RST: It’s a concern, but on the other hand it’s an opportunity. For example, in police and fire, while we’re losing a lot of institutional knowledge, for the younger employees, they see this is as an opportunity to move up. It opens up opportunities for others to step in and demonstrate their leadership.

We’re trying to look on the positive side, but recognizing that there will be a loss of institutional knowledge.

With the staff transition, is there a chance that the budgeting process is going to suffer as a result of that?

RST: We’re required to present a balanced budget to council so we’ll stay on point. We now have to manage the programs we put in place for this year so we can be in a better situation financially than last year. If we’re not, it won’t be because we didn’t manage it well, it’ll be because of the economic conditions that are beyond our control — reductions in the tax digest or slower sales tax revenue growth than anticipated.

While we certainly will miss some of the institutional knowledge, because we’re losing the Budget Director, there are people who are capable of picking that up and going forward. We’ll be OK.

One issue coming up more and more is the permitting and inspections process for new businesses. Is there a way that can be expedited without sacrificing oversight? Are delays a necessary evil?

RST: It’s on my list. Where we are with that is the implementation of software that will help developers, architects, engineers and people who work on the private side to be able to interact with our staff to get an understanding of where we are in the process.

One of the things we identified as a barrier was the communication. Live information on the web, you can plug and see your project is at this point in the site review process, and here are the questions that the staff is waiting on.

Once you realize what’s holding up the project, then it’s going to behoove you to get back in contact with Development Services and provide that information. Before, I think that was not very transparent.

*PROBLEM A*
List every sentence in the interview that ends with a question mark.

*EXCERPTED RECORDS*
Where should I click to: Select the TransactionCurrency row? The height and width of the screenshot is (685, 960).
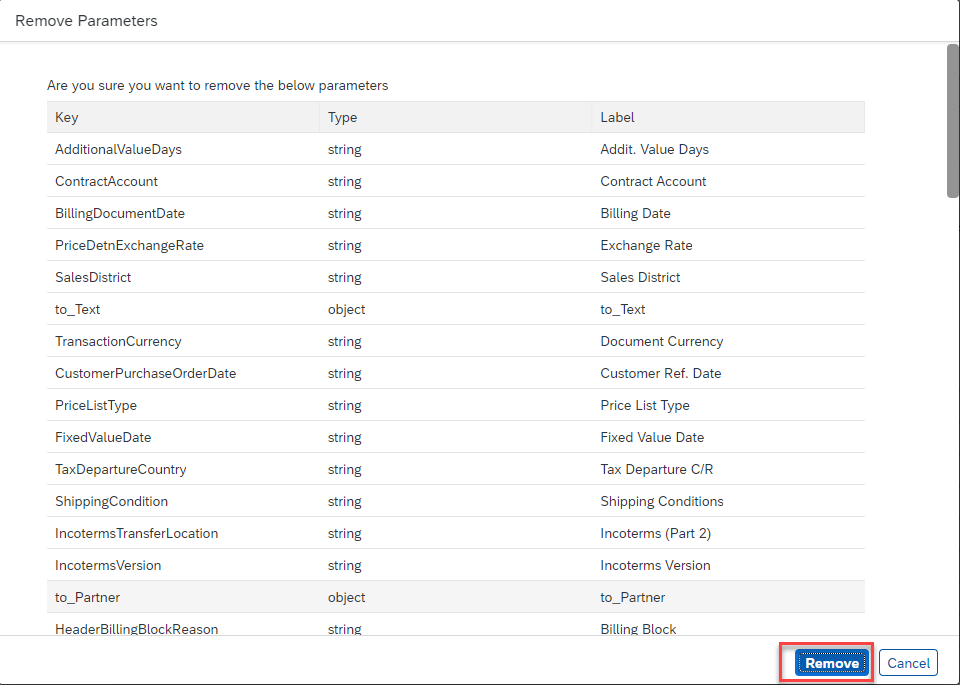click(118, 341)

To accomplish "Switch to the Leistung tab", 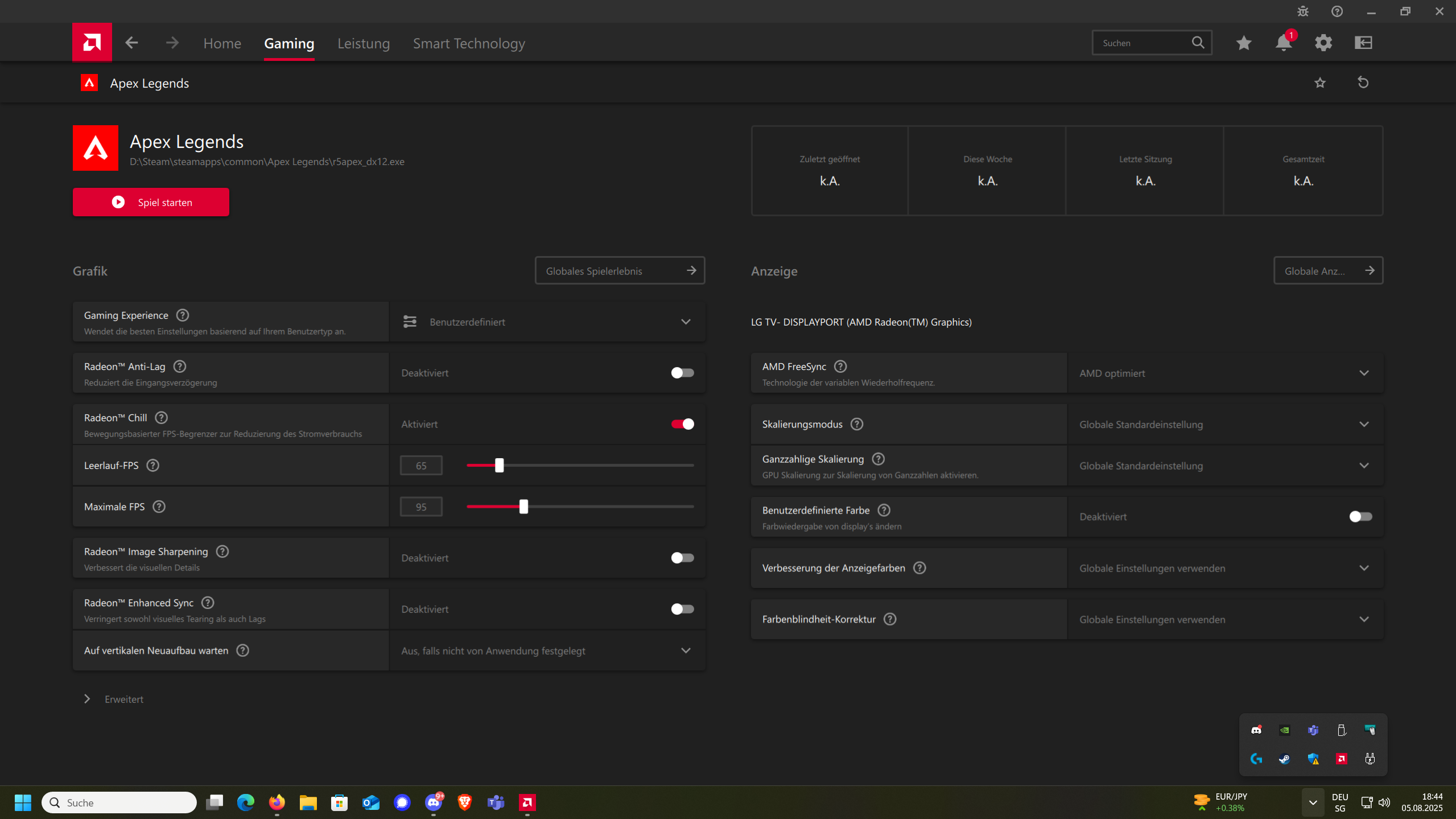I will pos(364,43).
---
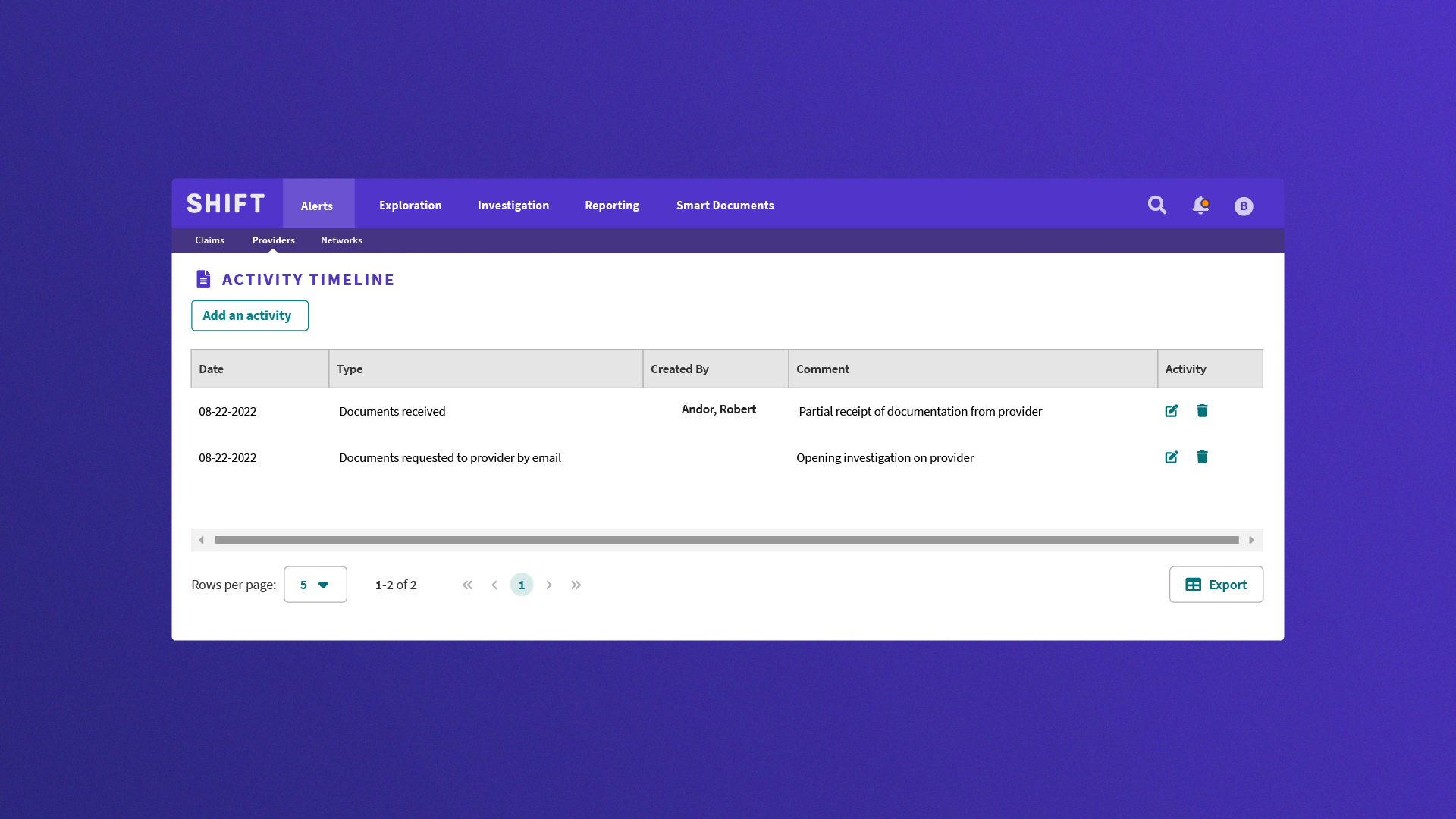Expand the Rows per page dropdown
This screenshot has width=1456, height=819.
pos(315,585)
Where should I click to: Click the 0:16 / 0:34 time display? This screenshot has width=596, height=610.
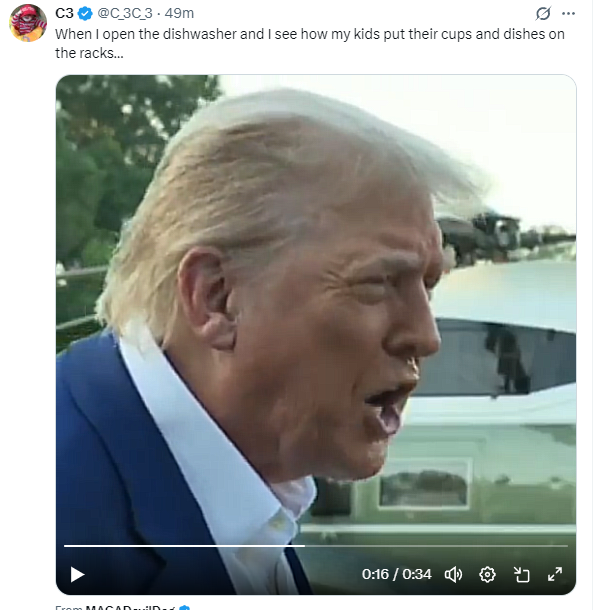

*PROBLEM B*
Write out the records from the line containing "Expand the Rows per page dropdown" down to the line containing "Where should I click to: Click", including both of those lines. Leave the pictures out.

*EXERCISE RESPONSE A*
With the staff transition, is there a chance that the budgeting process is going to suffer as a result of that?
Is there a way that can be expedited without sacrificing oversight?
Are delays a necessary evil?

*EXERCISE RESPONSE B*
Expand the Rows per page dropdown
This screenshot has width=1456, height=819.
pos(315,585)
Where should I click to: Click the 0:16 / 0:34 time display? This screenshot has width=596, height=610.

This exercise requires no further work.